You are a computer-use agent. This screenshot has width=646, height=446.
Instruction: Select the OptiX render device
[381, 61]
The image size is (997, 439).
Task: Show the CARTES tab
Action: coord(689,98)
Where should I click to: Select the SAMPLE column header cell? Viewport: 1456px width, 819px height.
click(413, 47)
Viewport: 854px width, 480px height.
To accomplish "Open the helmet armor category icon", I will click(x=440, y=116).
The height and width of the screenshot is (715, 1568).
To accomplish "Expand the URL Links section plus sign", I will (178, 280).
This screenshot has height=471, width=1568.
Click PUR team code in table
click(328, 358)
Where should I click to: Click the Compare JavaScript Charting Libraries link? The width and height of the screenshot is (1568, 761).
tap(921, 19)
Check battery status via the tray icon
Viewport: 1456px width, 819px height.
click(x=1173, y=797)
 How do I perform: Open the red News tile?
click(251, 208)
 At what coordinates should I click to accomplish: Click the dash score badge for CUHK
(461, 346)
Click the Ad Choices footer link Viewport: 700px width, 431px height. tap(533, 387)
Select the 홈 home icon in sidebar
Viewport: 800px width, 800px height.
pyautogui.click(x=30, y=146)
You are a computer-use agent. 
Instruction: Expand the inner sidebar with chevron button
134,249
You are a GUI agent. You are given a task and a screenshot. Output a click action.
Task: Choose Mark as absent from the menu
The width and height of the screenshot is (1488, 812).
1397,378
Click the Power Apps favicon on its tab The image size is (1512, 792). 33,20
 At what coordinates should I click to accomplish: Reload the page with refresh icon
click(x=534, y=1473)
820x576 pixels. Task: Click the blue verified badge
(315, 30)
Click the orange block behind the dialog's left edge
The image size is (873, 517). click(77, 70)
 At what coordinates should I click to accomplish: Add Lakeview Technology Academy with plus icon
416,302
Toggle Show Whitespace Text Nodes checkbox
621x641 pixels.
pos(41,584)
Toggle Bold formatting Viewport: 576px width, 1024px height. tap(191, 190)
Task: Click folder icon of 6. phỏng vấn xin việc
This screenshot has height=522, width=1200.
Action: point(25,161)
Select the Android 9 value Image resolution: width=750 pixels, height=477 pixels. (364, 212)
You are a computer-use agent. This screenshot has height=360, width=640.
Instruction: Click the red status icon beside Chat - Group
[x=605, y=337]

- **Written request**:
Rewrite all of the material above, replacing "Instruction" with "Goal" wherever it occurs. Leave everything else unchanged.

- **Solution for this task**:
You are a computer-use agent. This screenshot has width=646, height=446.
Goal: Select the OptiX render device
[381, 61]
The image size is (997, 439).
Task: Show the CARTES tab
Action: coord(689,98)
Where should I click to: Select the SAMPLE column header cell? Viewport: 1456px width, 819px height.
click(413, 47)
Viewport: 854px width, 480px height.
To accomplish "Open the helmet armor category icon", I will click(x=440, y=116).
The height and width of the screenshot is (715, 1568).
To accomplish "Expand the URL Links section plus sign", I will (178, 280).
This screenshot has height=471, width=1568.
Click PUR team code in table
click(328, 358)
Where should I click to: Click the Compare JavaScript Charting Libraries link? The width and height of the screenshot is (1568, 761).
tap(921, 19)
Check battery status via the tray icon
Viewport: 1456px width, 819px height.
click(x=1173, y=797)
 How do I perform: Open the red News tile?
click(251, 208)
 At what coordinates should I click to accomplish: Click the dash score badge for CUHK
(461, 346)
Click the Ad Choices footer link Viewport: 700px width, 431px height. tap(533, 387)
Select the 홈 home icon in sidebar
Viewport: 800px width, 800px height.
pyautogui.click(x=30, y=146)
You are a computer-use agent. 
Goal: Expand the inner sidebar with chevron button
134,249
You are a GUI agent. You are given a task and a screenshot. Output a click action.
Task: Choose Mark as absent from the menu
The width and height of the screenshot is (1488, 812).
1397,378
Click the Power Apps favicon on its tab The image size is (1512, 792). 33,20
 At what coordinates should I click to accomplish: Reload the page with refresh icon
click(x=534, y=1473)
820x576 pixels. Task: Click the blue verified badge
(315, 30)
Click the orange block behind the dialog's left edge
The image size is (873, 517). click(77, 70)
 At what coordinates should I click to accomplish: Add Lakeview Technology Academy with plus icon
416,302
Toggle Show Whitespace Text Nodes checkbox
621x641 pixels.
pos(41,584)
Toggle Bold formatting Viewport: 576px width, 1024px height. tap(191, 190)
Task: Click folder icon of 6. phỏng vấn xin việc
This screenshot has height=522, width=1200.
Action: point(25,161)
Select the Android 9 value Image resolution: width=750 pixels, height=477 pixels. (364, 212)
You are a computer-use agent. This screenshot has height=360, width=640.
Goal: Click the red status icon beside Chat - Group
[x=605, y=337]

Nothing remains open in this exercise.